First Footing

I have many plans for this year, and in order to give myself as much support as possible, I adhered–as best as I could–to the Scottish New Year’s tradition of “first footing”.  According to this custom, whoever enters a house first upon the New Year determines its fortune in the coming months, and the preferable “first footer” is a tall dark man. All women are (of course) unlucky, and fair-haired men equally so, perhaps out of a long-held fear of Viking invaders.  Unfortunately for my household, only two people were in a position of entry after midnight last night:  myself (a woman) and my husband (a fair-haired man, of Swedish descent, even more problematic).  My stepson is not with us for this weekend, and as he’s equally fair-haired he would not be much help.  I thought of pushing some dark-haired neighbor over the doorstep at midnight (this is no doubt what the Scots do), but instead decided to over-compensate with the lucky gifts that the first-footer should bring into the house:  bread (or the alternative shortbread or fruitcake), whiskey, coal, salt, and coins.  Just one of these gifts should suffice, but I fixed up a basket with all of them for extra luck, and we carried it over the doorstep when we came back from our New Year’s Eve party.
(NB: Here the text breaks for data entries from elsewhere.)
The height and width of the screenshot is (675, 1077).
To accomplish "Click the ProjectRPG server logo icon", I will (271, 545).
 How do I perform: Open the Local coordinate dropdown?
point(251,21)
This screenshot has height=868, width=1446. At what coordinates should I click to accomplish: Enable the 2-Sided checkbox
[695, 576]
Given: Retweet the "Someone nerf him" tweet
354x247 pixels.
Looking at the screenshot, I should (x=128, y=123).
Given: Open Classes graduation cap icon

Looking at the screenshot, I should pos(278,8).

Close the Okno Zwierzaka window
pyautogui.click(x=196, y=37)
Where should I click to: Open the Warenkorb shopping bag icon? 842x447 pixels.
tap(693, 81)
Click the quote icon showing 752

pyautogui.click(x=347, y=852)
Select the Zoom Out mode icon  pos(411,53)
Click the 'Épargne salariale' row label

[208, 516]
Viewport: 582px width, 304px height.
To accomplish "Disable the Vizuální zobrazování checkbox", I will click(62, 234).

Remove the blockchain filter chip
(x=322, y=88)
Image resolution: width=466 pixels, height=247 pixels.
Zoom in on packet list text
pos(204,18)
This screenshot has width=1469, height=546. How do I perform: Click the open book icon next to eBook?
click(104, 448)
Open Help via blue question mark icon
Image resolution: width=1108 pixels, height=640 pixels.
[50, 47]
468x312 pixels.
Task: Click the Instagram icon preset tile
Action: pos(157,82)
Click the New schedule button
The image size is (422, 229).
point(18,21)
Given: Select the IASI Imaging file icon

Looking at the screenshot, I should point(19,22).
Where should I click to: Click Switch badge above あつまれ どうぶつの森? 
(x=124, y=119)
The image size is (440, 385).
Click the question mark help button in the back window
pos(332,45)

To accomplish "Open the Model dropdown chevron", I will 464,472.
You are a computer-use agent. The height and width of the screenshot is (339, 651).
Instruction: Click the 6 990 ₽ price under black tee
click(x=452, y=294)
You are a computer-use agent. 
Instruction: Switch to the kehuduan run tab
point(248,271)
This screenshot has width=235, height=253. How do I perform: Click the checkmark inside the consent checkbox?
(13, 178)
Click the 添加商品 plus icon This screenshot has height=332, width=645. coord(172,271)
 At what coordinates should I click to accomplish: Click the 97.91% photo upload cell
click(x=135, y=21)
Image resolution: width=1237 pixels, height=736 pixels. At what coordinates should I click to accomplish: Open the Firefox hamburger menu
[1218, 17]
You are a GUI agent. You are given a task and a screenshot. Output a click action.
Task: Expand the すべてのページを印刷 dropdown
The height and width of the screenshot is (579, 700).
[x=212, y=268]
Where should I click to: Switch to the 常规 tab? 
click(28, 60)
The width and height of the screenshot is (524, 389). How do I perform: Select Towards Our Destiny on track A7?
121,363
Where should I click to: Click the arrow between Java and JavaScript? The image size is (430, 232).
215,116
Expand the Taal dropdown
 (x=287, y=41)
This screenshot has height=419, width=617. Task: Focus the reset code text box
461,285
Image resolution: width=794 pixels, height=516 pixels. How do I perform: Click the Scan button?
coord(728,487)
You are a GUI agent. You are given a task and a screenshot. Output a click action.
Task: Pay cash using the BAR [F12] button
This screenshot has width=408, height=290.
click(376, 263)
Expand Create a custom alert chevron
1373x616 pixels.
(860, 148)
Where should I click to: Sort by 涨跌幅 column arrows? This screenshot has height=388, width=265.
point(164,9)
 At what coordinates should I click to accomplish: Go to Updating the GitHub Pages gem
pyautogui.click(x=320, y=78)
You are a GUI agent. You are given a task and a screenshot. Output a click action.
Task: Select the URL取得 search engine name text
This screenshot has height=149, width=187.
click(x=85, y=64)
Hope it works!  Good luck to everyone in the New Year.

6 responses to “First Footing

  • ceciliag

    I had forgotton about this tradition! If I had remembered – I do have a young tall dark haired man who i could have made use of.. ah well.. of course it was me going out to the barn and back. ah well. I hope you had a lovely party.. and Happy New Year.. c

  • Thoughts on Design

    Wonderful tradition. Sally brings the southern tradition of serving black eyed peas as part of the Christmas Day dinner. We consumed them in large quatities… 🙂


  • Bernadette

    I think we are doomed here, as everyone who came into my house last night after being in the city for the celebrations, was blond, male blonds, and female blonds! Nice tradition!

  • Art & History

    We do the black eyed peas dish, called Hoppin’ John, for luck, served with collard greens, for money. The trouble with hearing about other holiday traditions “with consequences” is that one wonders…

  • Lynn

    It made me (short, dark half-Scot, female) distinctly uncomfortable to be the first visiter of the year to an elderly neighbor. Her heritage is Italian, though, so I crossed my fingers (not sure why I thought that made it ok!), knocked and went inside. I didn’t tell her about it, but it’s a relief to tell someone.